:: Задания ::
A. Перечислите все предметы мебели, которые упоминаются в приведенном ниже отрывке о «странностях пространства».
B. Продолжите приведенный ниже отрывок о «странностях пространства» с того места, где он заканчивается.

:: Исходный текст ::
_ _ _

Но появились другие странности, он назвал их «странностями пространства», и от них он уже не смог избавиться никогда.
К нему подходит врач и протягивает руку – он не знает, какую руку ему подать; он хочет сесть на стул и промахивается: стул стоит гораздо левее, чем это ему кажется; он начинает есть – вилка его не слушается и попадает мимо куска мяса; а ложка – с ложкой происходит что-то непонятное: она не хочет вести себя правильно, располагается ребром, и суп выливается из нее…
Это началось еще давно, в госпитале, продолжается и дальше и длится долгие, долгие годы…
«Узнав мое имя, врач сказал: „Ну, здравствуй, Лева!“ – и подает мне руку. А я никак не попаду своей рукой в его пальцы. Тогда он снова говорит мне: „Ну, здравствуй же, Лева!“ – и он снова подает мне свою руку. А я, как нарочно, позабыл про правую руку, которую в это время не видел, и подаю ему левую руку…
Я спохватился и начинаю подавать ему свою правую руку, но почему-то никак не могу правильно подать ему руку, и рука попадает ему только на один мой палец. Тогда он снова отрывает мою руку и снова говорит: „Ну, здравствуй еще раз!“ – и он мне снова подает свою руку, и я снова неправильно с ним поздоровался. Тогда он берет мою руку и показывает мне, как нужно правильно здороваться…
После ранения я иногда сразу не сажусь на стул, или на табуретку, или на диван. Я сначала посмотрю на него, а потом, когда начинаю усаживаться, вдруг еще раз хватаюсь за стул с некоторым испугом, боюсь, что я сажусь на пол.

_ _ _

:: Раздел данных ::
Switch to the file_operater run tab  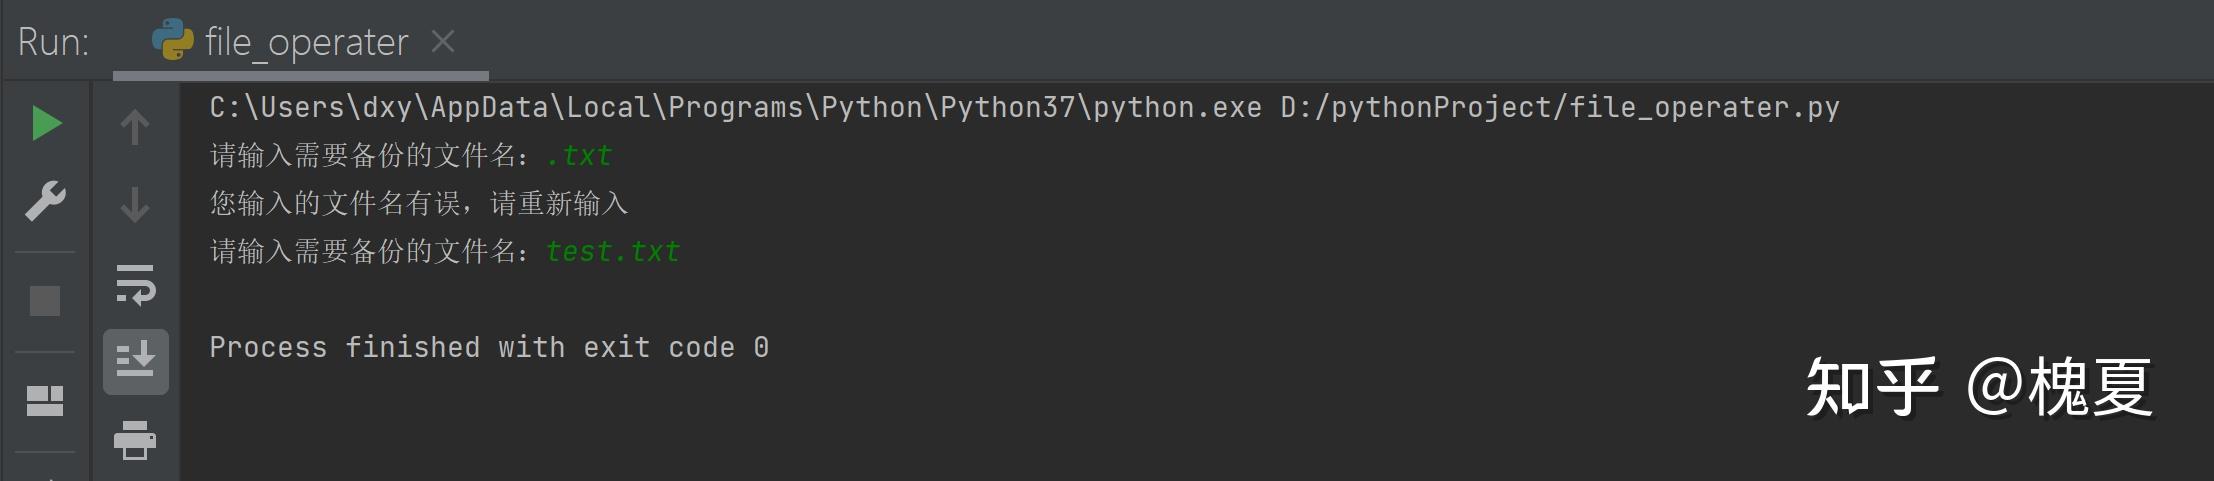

_ _ _

:: Ожидаемые ответы ::
A. Стул, табуретка, диван.

B.
…Иногда бывает и так, что я начинаю садиться и падаю на пол, потому что, оказывается, стул далеко не около меня».
Особенно мучительно эти «странности пространства» проявляются за столом.
Вот он садится за стол, хочет писать – карандаш не слушается его: он не знает, как его держать; он садится обедать, но как взять нож, вилку, как держать ложку?… Нет, он действительно забыл самые простые навыки…
«Вот я держу в руках карандаш – и не знаю, что с ним делать, как с ним обращаться… Я разучился пользоваться, владеть им.
…Я пытаюсь ложкой поесть „первое“, но рука, ложка, рот не слушаются меня, промахиваются. Я медленно шевелю рукой, ложкой, тарелкой, обливаюсь, пачкаюсь…, руку с ложкой подставляю к щеке, к носу, а в рот никак не попаду точно…
Я стал замечать также, что ложка как-то уродливо держится в моей руке; я никак не мог правильно есть ею, я ее вертел туда и сюда, стараясь узнать, как же правильно нужно держать ложку. Но я так и не мог узнать, отчего так ложка не слушается меня, когда я собираюсь есть пищу или уже ем ее…
Этот труд – есть пищу, двигать ложкой по тарелке и потом подносить ко рту, видя только кусочек пространства тарелки или ложки, которые не слушаются меня, – был просто мученическим для меня…
И странным было это дело для меня самого, что до сих пор не смог привыкнуть к своей ложке, вилке, тарелке. Я не мог удерживать равновесия подчас до сорока пяти градусов. А когда я закрою глаза, то я вообще не могу угадать, в каком состоянии находится тарелка, ложка, тут уже не зрение виновато, а что-то другое, что случилось после ранения».
И то же самое происходило с ним в мастерских госпиталя, куда он ходил на «трудовую терапию», где он хотел снова включиться в какой-нибудь труд, убедиться, что он может что-то делать, быть полезным, что он на что-то годен… И там снова те же трудности, те же мучения.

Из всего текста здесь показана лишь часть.